C8) If a child or another student over 18 is accused

It may happen that the person being accused of abusing a child is also a child. In such circumstances the school has a duty of care to both the children involved. In such a case, ELC will also appoint asecond member of the Safeguarding Team to support the accused on a personal level. The procedure is then the same as with any case of suspected abuse by an adult. As always, it is essential that total confidentiality is maintained.

If the person accused of abusing a child is an ELC student over 18, the procedure is the same as when dealing with an allegation of abuse made against any adult. However, the school again has a duty of care to both parties. In all cases, the school’s absolute priority must be to ensure that the alleged victim is kept safe. The DSL/CPO or the ADSL/Vice Principal will contact First Response at Bristol’s LSCB immediately on 0117 9037795, 07795 091020. No decisions will be made on further action without referring to the LSCB.

First Response may suggest additional measures to further protect the victim and the alleged perpetrator may be excluded from the school or asked to change class or homestay in order to avoid a further contact with the alleged victim.

C9) Child Sexual Exploitation - official definition used as statutory guidance in England

Sexual exploitation of children and young people under 18 involves exploitative situations, contexts and relationships where young people (or a third person or persons) receive 'something' (e.g. food, accommodation, drugs, alcohol, cigarettes, affection, gifts, money) as a result of them performing, and/or another or others performing on them, sexual activities. Child sexual exploitation can occur through the use of technology without the child's immediate recognition; for example being persuaded to post sexual images on the Internet/mobile phones without immediate payment or gain. In all cases, those exploiting the child/young person have power over them by virtue of their age, gender, intellect, physical strength and/or economic or other resources. Violence, coercion and intimidation are common, involvement in exploitative relationships being characterised in the main by the child or young person's limited availability of choice resulting from their social/economic and/or emotional vulnerability.

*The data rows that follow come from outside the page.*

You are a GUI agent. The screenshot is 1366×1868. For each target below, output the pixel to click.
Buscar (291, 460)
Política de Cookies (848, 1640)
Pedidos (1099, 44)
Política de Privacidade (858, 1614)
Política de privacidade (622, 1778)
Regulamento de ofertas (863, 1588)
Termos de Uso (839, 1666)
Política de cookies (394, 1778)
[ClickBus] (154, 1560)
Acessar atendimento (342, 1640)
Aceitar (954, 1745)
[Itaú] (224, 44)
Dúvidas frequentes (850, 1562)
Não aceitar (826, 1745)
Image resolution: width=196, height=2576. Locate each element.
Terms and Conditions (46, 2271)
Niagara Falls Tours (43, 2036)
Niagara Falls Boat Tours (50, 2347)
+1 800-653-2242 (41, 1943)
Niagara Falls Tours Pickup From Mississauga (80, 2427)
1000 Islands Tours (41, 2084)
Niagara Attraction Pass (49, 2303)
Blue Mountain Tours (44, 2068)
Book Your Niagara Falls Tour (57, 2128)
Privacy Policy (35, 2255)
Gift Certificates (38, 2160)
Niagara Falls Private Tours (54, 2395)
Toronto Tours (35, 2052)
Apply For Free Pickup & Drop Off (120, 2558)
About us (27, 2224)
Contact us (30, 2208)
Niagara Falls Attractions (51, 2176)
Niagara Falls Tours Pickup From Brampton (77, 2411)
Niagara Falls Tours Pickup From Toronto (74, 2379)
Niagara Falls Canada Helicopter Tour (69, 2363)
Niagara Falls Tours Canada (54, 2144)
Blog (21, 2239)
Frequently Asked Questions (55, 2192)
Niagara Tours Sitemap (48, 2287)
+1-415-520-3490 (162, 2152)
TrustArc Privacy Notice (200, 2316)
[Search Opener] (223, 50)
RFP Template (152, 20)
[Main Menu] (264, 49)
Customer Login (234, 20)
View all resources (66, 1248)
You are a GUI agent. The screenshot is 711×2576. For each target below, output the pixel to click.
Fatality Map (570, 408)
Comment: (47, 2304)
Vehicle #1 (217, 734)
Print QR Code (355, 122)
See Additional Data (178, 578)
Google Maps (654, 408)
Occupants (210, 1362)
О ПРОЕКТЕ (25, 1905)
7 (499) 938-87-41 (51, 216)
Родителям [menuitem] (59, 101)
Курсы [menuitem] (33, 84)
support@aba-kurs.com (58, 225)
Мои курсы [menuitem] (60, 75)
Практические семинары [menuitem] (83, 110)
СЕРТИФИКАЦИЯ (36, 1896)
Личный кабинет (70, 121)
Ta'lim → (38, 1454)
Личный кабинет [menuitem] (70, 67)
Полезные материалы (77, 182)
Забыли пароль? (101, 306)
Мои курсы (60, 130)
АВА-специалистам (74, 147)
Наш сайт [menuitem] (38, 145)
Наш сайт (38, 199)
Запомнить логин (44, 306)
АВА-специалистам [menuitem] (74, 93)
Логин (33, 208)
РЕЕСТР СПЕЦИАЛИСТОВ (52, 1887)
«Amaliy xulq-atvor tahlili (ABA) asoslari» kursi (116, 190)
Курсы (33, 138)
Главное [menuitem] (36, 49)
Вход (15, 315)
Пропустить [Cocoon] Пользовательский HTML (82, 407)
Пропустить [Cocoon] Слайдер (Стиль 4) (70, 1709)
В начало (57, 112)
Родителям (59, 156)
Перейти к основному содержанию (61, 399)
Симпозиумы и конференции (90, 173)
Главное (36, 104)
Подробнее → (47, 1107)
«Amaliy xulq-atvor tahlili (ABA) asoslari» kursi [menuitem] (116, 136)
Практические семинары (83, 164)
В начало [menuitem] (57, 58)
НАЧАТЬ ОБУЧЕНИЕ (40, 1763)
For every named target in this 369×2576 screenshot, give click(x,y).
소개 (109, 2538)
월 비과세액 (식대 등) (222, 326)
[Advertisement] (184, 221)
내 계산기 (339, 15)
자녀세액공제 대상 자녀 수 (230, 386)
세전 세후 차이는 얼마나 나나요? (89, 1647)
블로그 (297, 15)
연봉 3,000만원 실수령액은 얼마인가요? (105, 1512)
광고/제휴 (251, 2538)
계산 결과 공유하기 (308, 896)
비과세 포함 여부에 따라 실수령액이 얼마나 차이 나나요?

Some of the following signs may be indicators of sexual exploitation:

  • Appearing with unexplained gifts or new possessions
  • Going missing for periods of time or regularly coming home late
  • Misuse of drugs or alcohol
  • Having older boyfriends or girlfriends

ELC staff and accommodation providers must be aware about Child sexual exploitation and recognise it is a form of abuse and if this is disclosed to them by an Under 18 or if they believe that this may be happening, they must immediately inform a member of the ELC Safeguarding team.

C10) Female Genital Mutilation (FGM)

Staff should be aware that FGM is the non-medical partial or total removal of external female genital organs, typically done to young girls from African countries. FGM is illegal if done in the UK and illegal if a UK resident is taken to another country to have it done. If a member of staff or an accommodation provider becomes aware that this has happened or suspects it may happen to a student under 18, it is their duty to notify both the Safeguarding team and the Police.